The most confusing network problem ever!
I’ve spent the last week with a very very odd networking problem, and all my attempts at figuring it out and fixing it have yielded nothing but more questions than answers.
I first noticed the problem after having taken my network apart because I got a new Rogers VOIP cable box (Rogers Home Phone service) added, and I opted to hook it up myself so I could do a nice wiring job. I got that done and hooked everything back up just the way it was – powered on my firewall/server box, cable modem and router all hooked up just they were before. Things seemed normal until I tried to go to windowsupdate.microsoft.com and my browser stalled half way trying to load it up – refreshes wouldn’t help much, sometimes it would get a bit further, but it never got to loading the ActiveX part of it. Other sites were working fine though which was really confusing.
I thought maybe Windows XP was pwned or something, so I tried Vista – it worked which led me to think XP was in trouble – so I spent countless hours searching for anything – something – that I thought might be the cause. I tried fixing *everything* from network stacks, registry, hardware, drivers, WSH reinstall – you name it. Nothing worked. Then I noticed file transfers were very slow for uploads through XP and Vista, so I got to tinkering with stuff to figure that out.
Eventually I came to messing with cables and I thought maybe my wireless router was to blame. I reset it to factory defaults and set it up again, but it made no difference. So then I tried tinkering with how my network was routed. My network was set up as such: Internet -> cable modem -> linux firewall box -> router -> workstations. That configuration used to be working fine until now. After running various different setups, the following setups work fine: Internet -> cable modem -> workstation; Internet -> cable modem ->router -> workstations; Internet -> cable modem -> router -> linux firewall box -> workstation.
That final configuration is what really has me boggled – if the router itself works, and the workstation to the server to the router works, why doesn’t the workstation to the router to the server work? I thought maybe it was some upgrade I had done to the box (which is running Gentoo), so I rebuilt every program on the system, recompiled the kernel, made sure iptables (which does masquerading from one nic out the other to the cable modem normally) was set up right and even tried upgrading and downgrading iptables versions – all met with no change in the problem. I even checked stuff like IPv4 forwarding, made sure ECN was disabled and not compiled in the kernel – I honestly don’t know what else it could be. Yes, I *even* made new cables just in case the other ones I had started to fray a bit in the ends.

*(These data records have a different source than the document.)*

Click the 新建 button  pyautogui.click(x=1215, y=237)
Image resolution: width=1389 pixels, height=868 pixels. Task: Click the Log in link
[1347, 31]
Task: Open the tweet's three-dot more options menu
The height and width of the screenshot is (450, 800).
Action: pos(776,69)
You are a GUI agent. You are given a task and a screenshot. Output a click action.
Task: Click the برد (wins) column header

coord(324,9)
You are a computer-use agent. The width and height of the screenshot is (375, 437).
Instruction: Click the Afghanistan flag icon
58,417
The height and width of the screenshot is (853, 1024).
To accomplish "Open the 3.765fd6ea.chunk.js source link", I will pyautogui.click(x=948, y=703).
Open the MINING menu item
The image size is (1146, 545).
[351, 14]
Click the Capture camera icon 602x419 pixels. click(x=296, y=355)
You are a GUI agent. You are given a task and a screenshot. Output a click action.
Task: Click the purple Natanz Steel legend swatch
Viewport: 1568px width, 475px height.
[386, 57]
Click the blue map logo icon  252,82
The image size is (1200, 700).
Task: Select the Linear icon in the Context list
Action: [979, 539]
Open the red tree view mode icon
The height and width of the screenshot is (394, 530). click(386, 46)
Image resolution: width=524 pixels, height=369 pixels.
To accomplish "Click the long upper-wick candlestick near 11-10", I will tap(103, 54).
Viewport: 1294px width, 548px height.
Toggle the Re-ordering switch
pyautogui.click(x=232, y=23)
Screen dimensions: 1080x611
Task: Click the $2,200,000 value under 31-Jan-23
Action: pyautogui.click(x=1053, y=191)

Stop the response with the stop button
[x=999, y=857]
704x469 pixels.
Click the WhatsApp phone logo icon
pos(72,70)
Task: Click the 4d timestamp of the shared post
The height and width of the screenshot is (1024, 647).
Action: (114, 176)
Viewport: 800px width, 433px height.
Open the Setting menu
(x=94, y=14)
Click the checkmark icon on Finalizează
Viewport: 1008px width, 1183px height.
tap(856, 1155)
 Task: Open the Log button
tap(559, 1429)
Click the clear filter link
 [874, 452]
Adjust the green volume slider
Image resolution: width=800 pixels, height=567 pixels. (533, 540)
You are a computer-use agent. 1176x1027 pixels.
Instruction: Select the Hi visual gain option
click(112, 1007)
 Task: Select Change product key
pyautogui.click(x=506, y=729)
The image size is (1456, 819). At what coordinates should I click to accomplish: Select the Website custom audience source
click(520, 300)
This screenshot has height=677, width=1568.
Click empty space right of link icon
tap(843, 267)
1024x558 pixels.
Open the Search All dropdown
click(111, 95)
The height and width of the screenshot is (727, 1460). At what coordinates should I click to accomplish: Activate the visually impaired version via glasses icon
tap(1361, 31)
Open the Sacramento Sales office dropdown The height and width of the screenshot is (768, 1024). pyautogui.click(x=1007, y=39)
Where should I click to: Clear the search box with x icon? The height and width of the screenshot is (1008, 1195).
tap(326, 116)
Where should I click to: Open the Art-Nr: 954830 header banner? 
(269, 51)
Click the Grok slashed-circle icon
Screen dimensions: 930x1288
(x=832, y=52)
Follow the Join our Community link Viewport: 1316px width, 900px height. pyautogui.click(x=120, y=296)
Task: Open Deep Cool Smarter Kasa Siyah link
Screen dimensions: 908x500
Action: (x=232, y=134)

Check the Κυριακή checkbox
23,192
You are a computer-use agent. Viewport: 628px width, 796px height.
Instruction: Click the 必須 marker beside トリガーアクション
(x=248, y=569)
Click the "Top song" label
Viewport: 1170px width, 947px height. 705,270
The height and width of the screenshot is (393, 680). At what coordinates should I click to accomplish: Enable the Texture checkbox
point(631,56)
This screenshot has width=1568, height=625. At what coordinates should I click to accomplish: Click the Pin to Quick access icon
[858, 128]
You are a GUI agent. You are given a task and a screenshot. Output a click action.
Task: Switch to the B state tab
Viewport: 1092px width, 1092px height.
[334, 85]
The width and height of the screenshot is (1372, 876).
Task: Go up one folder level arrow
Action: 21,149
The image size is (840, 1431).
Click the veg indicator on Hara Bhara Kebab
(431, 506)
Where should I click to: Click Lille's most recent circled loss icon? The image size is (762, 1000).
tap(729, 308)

So, I’m sitting here now, using my wireless router to handle the cable modem DHCP and my linux server just hanging off the router along with the workstations – not the setup I want, but at least sites are working. I just hope someone reads this and has a clue as to what the hell might be going on to cause this problem! It’s driving me f-ing nuts and I want it figured out so I can fix it!
*UPDATE*
After having just given up on the problem after a week or so of messing around, I finally went and baselined the server to get a fresh Gentoo install on it since it really did need one, and I kinda hoped that it would fix the problem as well. Unfortunately it didn’t – it was just as bad as before… however this gave me the final piece of the puzzle to really nail down what the hell was going on (oh, and I had baselined my workstation too with a fresh install of Vista Ultimate).
So, I had 2 fresh OS installs, a network cable I knew worked, a router I knew worked… the thing left was the network cards in use. I was pretty sure the one in my workstation was OK since it worked fine without the server in the way. As for the server – when I put it all back the way I wanted, I noticed that I’d experience lag “spikes” on my SSH terminal (to/from traffic out to the net seemed to be on/off as well, and consistently *slow*). The only odd thing was that neither network card on the server was reporting *any* errors.
Outbound to the Internet from the server itself seemed fine, coupled with the local lag spikes I was encountering… I figured perhaps it’s the local network card on the server despite no errors. They were both $10 Realtek NIC’s I bought over 6 years ago and I had one die on me unexpectedly before in my workstation (and then it decided to work again months later when I forgot it was busted and swapped it in to a system). So, since I had onboard with my workstation and Vista had drivers for it, I took out my other NIC from there and removed the local NIC on my server and replaced it with the one from my workstation. Power everything back on, check to make sure things are running right and presto!
So, next on my shopping list are two new $23 (ooh, I’m upgrading in price!) D-Link 530′s to replace those crappy Realtek’s. I’m wondering if I’ll notice an over-all speed increase from swapping them both out too – that’d be a nice little bonus.
*2nd UPDATE*
It’s been a while and things were going OK, however I started noticing that my ISP POP3 account was lagging out horribly whenever I’d check for email, and also uploads were going slow again. I thought “crap, the damned problem is still there”, which it was – it never really went away. I went out and got 2 replacement D-Link DGE-530T cards (gigabit nic’s) which also support VLAN and other fancy stuff. Initially I had just the one card and replaced the outbound NIC hoping it was just that one (this is the one I didn’t replace yet). It didn’t seem to make any difference. I then got the other NIC, and swapped it in and even switched power supplies with a beefier one I had laying around from an old system (had to cannibalize a replacement fan for it since I had yanked the one out of the new power supply for a case fan in my desktop). I figured two new cards and a stable power supply should do the trick… but nope, still didn’t make a difference!
I figured the last thing I could play with were the MTU settings – I had noticed a while back that my outbound card on the server was getting 576 from the cable modem, and my internal LAN had it’s usual 1500. I thought that Linux would just gracefully handle the additional packet info and split it up accordingly and deal with it for me – I mean after all, this problem wasn’t apparent since I’ve first had the cable modem. Even so, I figured what the hey – chop off 16 bits (8 for the wireless router, another 8 for the server – just to be sure) and give it a whirl. So I set my server’s internal connection to have an MTU of 560, and the same for the router’s WAN port which goes to the server. Give it a shot and what do you know – full upload speed!
So, after *all* this headache, all I had to do was tweak my MTU settings! I figure that when they came and installed my VOIP home phone service that they changed the cable modem’s MTU setting, either that or just coincidence that on that day, the ISP lowered the MTU setting enough to cause a noticable problem.